Jakarta, CNBC Indonesia- Nilai impor wortel Indonesia pada Januari-Mei 2025 melonjak tajam menjadi US$0,2501 juta atau sekitar Rp4 miliar. Kenaikan ini mencapai 1.389.140% dibandingkan periode yang sama tahun sebelumnya.
Kondisi ini menimbulkan tanda tanya besar apakah pasokan wortel dalam negeri benar-benar sedang bermasalah?
Impor wortel sempat "menghilang" dari radar sejak 2022, mencatat nilai yang hampir nihil. Karena itu di 2025, nilainya langsung melejit, namun nilai ini juga melebihi capaian 2021. Lonjakan ekstrem ini dapat dibaca sebagai sinyal gangguan struktural pada produksi dalam negeri terutama jika dilihat bersamaan dengan data produksi nasional.
Setelah mengalami pertumbuhan bertahap sejak 2020, produksi wortel domestik mencapai puncaknya di 2022. Namun pada 2023, produksi kembali turun signifikan menyusut lebih dari 69.000 ton. Jika kondisi ini berlanjut di 2024, bukan tidak mungkin kekurangan suplai di awal 2025 memaksa pelaku pasar untuk menutup celah lewat impor besar-besaran.
Wortel: Rentan Perubahan Iklim, Minim Modernisasi
Wortel (Daucus carota L.) dikenal sebagai tanaman dataran tinggi yang tumbuh optimal pada suhu 15-21°C. Di Indonesia, sentra produksi utamanya tersebar di wilayah seperti Wonosobo, Garut, dan Enrekang. Namun sistem tanamnya masih konvensional dan sangat bergantung pada cuaca.
Menurut International Journal of Vegetable Science (2020), budidaya wortel sangat sensitif terhadap fluktuasi iklim. Kelembapan tinggi dan hujan berlebih bisa menyebabkan gagal panen akibat pembusukan akar dan serangan hama seperti leaf blight dan maggot. Minimnya benih unggul dan sistem irigasi juga memperburuk hasil panen.
Lonjakan impor ini tampaknya menjadi refleksi krisis produksi di hulu.

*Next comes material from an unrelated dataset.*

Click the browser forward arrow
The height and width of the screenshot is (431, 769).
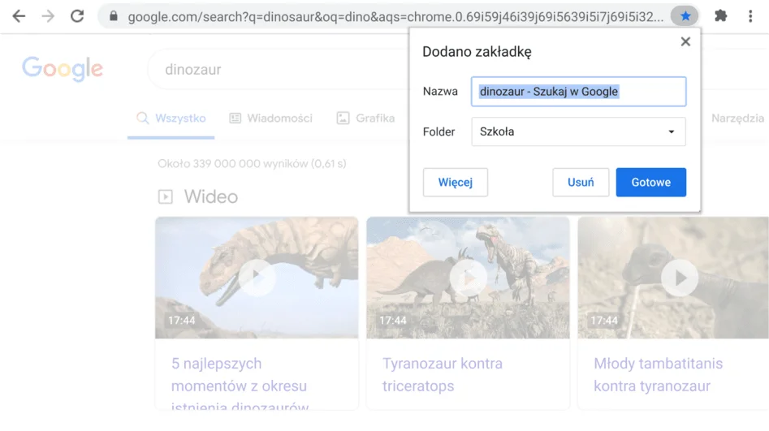pos(48,16)
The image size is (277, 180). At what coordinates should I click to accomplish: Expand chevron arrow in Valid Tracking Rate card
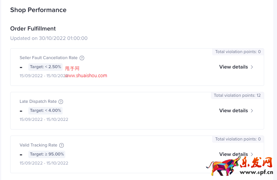(x=252, y=154)
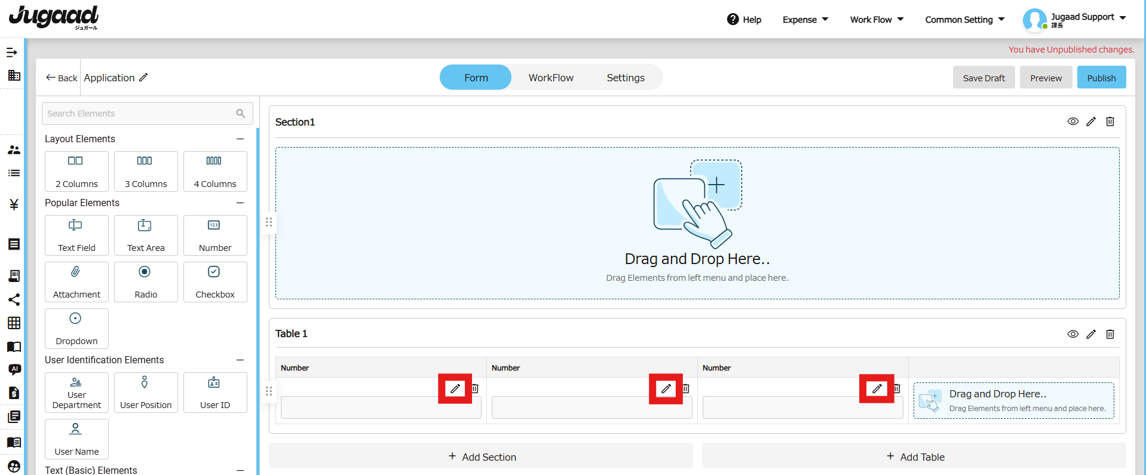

Minimnya investasi teknologi, konversi lahan, serta lemahnya insentif petani dataran tinggi memperkuat tekanan terhadap pasokan hortikultura nasional.
Meskipun wortel bukan termasuk pangan strategis seperti beras, ketergantungan pada pasokan luar negeri tetap berisiko. Ketika produksi lokal terganggu dan harga global melonjak, konsumen Indonesia akan merasakan efek langsung melalui harga jual di pasar tradisional.
Langkah pemerintah untuk memperkuat sistem pertanian hortikultura di hulu, termasuk melalui bantuan alat mesin pertanian (alsintan), pelatihan petani, hingga dukungan varietas adaptif, perlu terus ditingkatkan agar siklus lonjakan impor seperti 2025 tidak berulang.